To return to the original Nature paper, remember, all this trouble is after the authors had eliminated (literally) hundreds of other reports on the topic, for insufficient documentation. They couldn’t even get far enough to see if something had gone wrong, or how, because these other papers did not provide details of how the imaging data were pre-processed, how the training of the model was accomplished, how the model was validated, or how the final “best” model was selected at all. These fall into Pauli’s category of “not even false”. A machine learning paper that does not go into such details is, for all real-world purposes, useless. Unless you count “putting a publication on the CV” as a real-world purpose, and I suppose it is.

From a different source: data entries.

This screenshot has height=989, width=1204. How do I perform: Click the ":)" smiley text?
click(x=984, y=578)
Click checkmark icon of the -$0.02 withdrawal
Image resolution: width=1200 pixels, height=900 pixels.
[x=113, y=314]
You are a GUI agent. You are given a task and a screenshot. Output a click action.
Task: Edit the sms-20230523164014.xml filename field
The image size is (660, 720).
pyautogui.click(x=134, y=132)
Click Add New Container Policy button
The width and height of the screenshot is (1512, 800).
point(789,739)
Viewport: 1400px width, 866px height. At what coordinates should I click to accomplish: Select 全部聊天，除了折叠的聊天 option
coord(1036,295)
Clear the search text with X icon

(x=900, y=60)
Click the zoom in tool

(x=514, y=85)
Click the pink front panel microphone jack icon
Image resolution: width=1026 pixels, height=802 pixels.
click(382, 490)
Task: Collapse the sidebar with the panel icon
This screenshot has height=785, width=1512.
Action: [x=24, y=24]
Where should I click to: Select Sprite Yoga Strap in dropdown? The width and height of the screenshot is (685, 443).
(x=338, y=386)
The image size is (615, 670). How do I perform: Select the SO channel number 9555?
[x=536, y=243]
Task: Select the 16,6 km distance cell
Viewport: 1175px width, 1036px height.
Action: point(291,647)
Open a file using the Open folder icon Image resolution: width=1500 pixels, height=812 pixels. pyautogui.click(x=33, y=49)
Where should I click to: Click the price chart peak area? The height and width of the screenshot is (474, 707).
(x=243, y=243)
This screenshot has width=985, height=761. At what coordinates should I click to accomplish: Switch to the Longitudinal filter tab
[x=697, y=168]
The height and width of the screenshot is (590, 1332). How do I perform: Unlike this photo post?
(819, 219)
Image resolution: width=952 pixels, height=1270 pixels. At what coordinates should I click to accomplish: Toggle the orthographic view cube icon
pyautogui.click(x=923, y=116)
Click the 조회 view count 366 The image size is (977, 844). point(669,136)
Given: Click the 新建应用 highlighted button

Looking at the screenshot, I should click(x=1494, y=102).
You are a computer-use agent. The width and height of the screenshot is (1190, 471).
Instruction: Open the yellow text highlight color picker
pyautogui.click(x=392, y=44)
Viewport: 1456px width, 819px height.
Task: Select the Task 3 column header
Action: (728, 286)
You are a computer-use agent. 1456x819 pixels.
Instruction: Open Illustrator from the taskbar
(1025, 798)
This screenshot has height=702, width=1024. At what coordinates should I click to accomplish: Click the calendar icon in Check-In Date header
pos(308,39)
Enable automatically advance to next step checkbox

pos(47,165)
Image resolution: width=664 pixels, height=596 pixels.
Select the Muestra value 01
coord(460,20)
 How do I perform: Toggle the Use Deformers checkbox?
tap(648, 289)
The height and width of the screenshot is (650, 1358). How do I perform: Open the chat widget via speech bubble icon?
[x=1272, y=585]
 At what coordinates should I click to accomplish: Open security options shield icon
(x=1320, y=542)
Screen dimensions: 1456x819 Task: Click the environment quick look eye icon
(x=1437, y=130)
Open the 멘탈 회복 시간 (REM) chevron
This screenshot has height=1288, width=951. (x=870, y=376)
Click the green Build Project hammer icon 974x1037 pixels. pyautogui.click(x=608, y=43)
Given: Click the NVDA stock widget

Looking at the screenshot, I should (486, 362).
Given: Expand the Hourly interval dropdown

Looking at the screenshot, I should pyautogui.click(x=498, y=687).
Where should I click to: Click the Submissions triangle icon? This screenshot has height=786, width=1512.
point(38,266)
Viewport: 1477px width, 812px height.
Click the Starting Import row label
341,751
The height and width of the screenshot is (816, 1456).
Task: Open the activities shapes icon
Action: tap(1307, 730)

But if we want to use these systems for some slightly more exalted purposes, we have to engage in a lot more tire-kicking than most current papers do. I have a not-very-controversial prediction: in coming years, virtually all of the work that’s being published now on such systems is going to be deliberately ignored and forgotten about, because it’s of such low quality. Hundreds, thousands of papers are going to be shoved over into the digital scrap heap, where they most certainly belong, because they never should have been published in the state that they’re in. Who exactly does all this activity benefit, other than the CV-padders and the scientific publishers?